Page extract:
[START]
At least a portion of the concepts associated with the winning
concept candidates can be included in an analysis that is
constructed at 108. The concepts included in the analysis may also
include concepts not associated with concept candidates in the set
constructed at 104.
[0043] FIG. 2A is a block diagram of an example of a concept
extractor 210 used in constructing an analysis of a document
according to the present disclosure. Concept extractor 210 can
extract concepts from the document, and it can include a number of
components. The components can be replaceable. A feature table 212
can indicate which features in the document can be used in an
analysis. Feature table 212 can also indicate which concepts each
feature implies, and with what probability. This will be discussed
further in relation to FIG. 3A.
[0044] Concept extractor 210 can also include a feature filter 222.
Feature filter 222 can remove particular features from the
plurality of features or cause multiple features in the plurality
of features to be treated as a single feature. Scoring function 216
can also be included in concept extractor 210 and can assign scores
to category paths based on associated evidence. These scores can
indicate a degree to which a concept was believed to have been
mentioned in passing in the document and/or a degree to which the
document was believed to have saliently been about the concept or
the concept was believed to have been a major topic of discussion
in the document.
[0045] Concept extractor 210 can further include category path
extractor 214 and categorizer 220. Category path extractor 214
determines a set of category paths (and the concepts included in
the category paths) that apply to the document using the
information about the plurality of features determined at 102 of
method 100 and the associated count map, as well as a
categorization determined by categorizer 220 based on the features
and the count map. Category path extractor 214 also determines
evidence associated with each category path. Category path
extractor 214 can also model the choice of concepts as an election,
in which the features are considered to be voters, and choose a set
that matches evidence across the features seen as described below
with reference to FIGS. 20 and 21. When running the election,
category path extractor 214 can force each feature to eventually
choose to support (and become evidence for) at most a single
concept. Category path filter 218, which can also be included in
concept extractor 210, can identify category paths in the set
constructed by category path extractor 214 that are to be excluded
from an analysis based on support in the document for particular
categories, category paths, and/or concepts.
[END]
Source material:
[START]
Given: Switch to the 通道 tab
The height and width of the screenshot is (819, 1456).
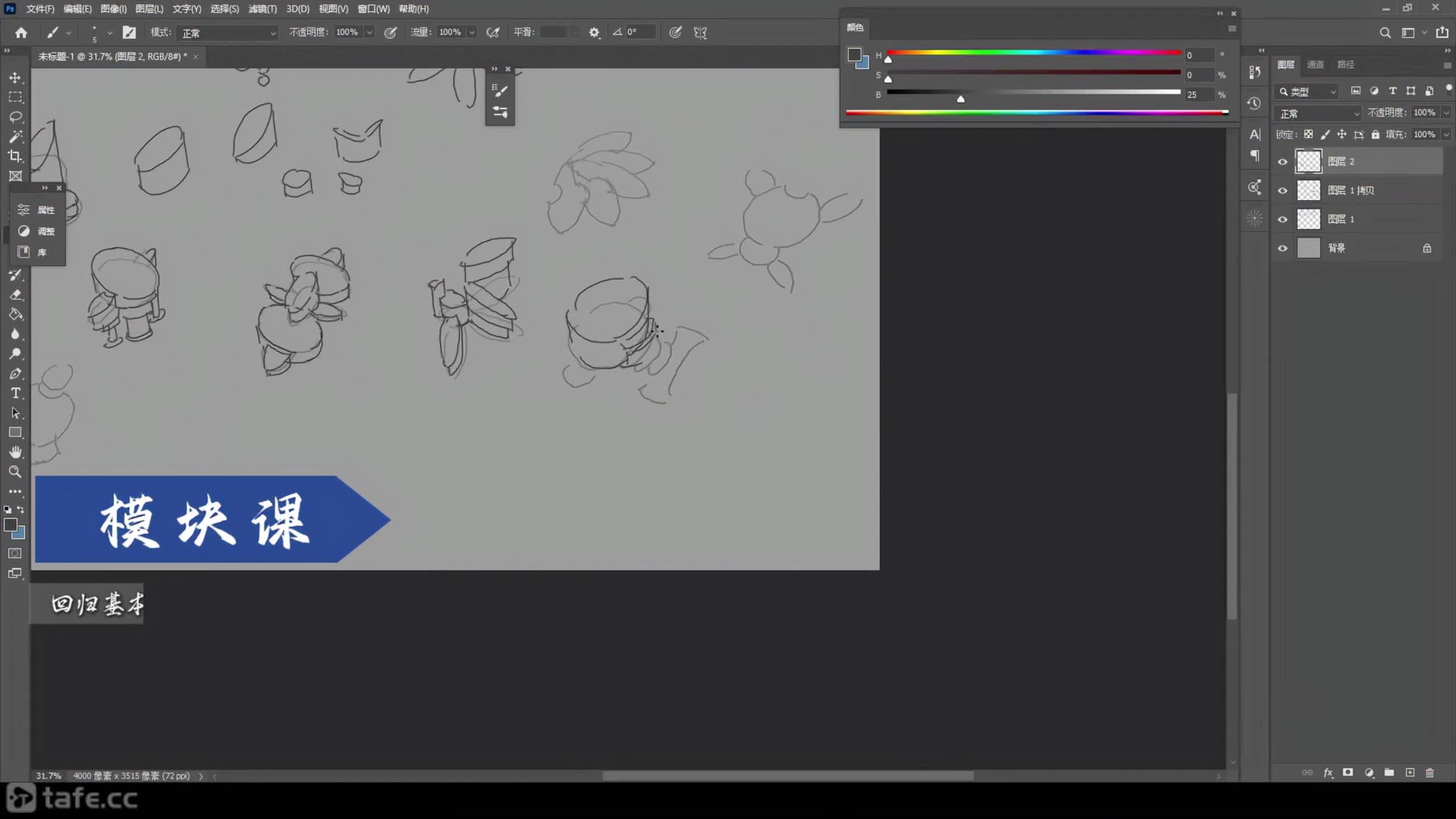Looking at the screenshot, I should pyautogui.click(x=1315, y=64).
[END]
Your tasks:
**A)** Revise the concept extractor excerpt from "At least a portion" up to and including "to FIG. 3A.", putting "evaluation" in place of "analysis".
**B)** In the concept extractor excerpt, what are the features considered to be when the choice of concepts is modeled as an election?
**C)** List every component of concept extractor 210 that the concept extractor excerpt names, with its reference number.
The data has no connection to the concept extractor excerpt.

Solution list:
**A)**
At least a portion of the concepts associated with the winning
concept candidates can be included in an evaluation that is
constructed at 108. The concepts included in the evaluation may also
include concepts not associated with concept candidates in the set
constructed at 104.
[0043] FIG. 2A is a block diagram of an example of a concept
extractor 210 used in constructing an evaluation of a document
according to the present disclosure. Concept extractor 210 can
extract concepts from the document, and it can include a number of
components. The components can be replaceable. A feature table 212
can indicate which features in the document can be used in an
evaluation. Feature table 212 can also indicate which concepts each
feature implies, and with what probability. This will be discussed
further in relation to FIG. 3A.

**B)** Voters.

**C)**
Feature table 212
Category path extractor 214
Scoring function 216
Category path filter 218
Categorizer 220
Feature filter 222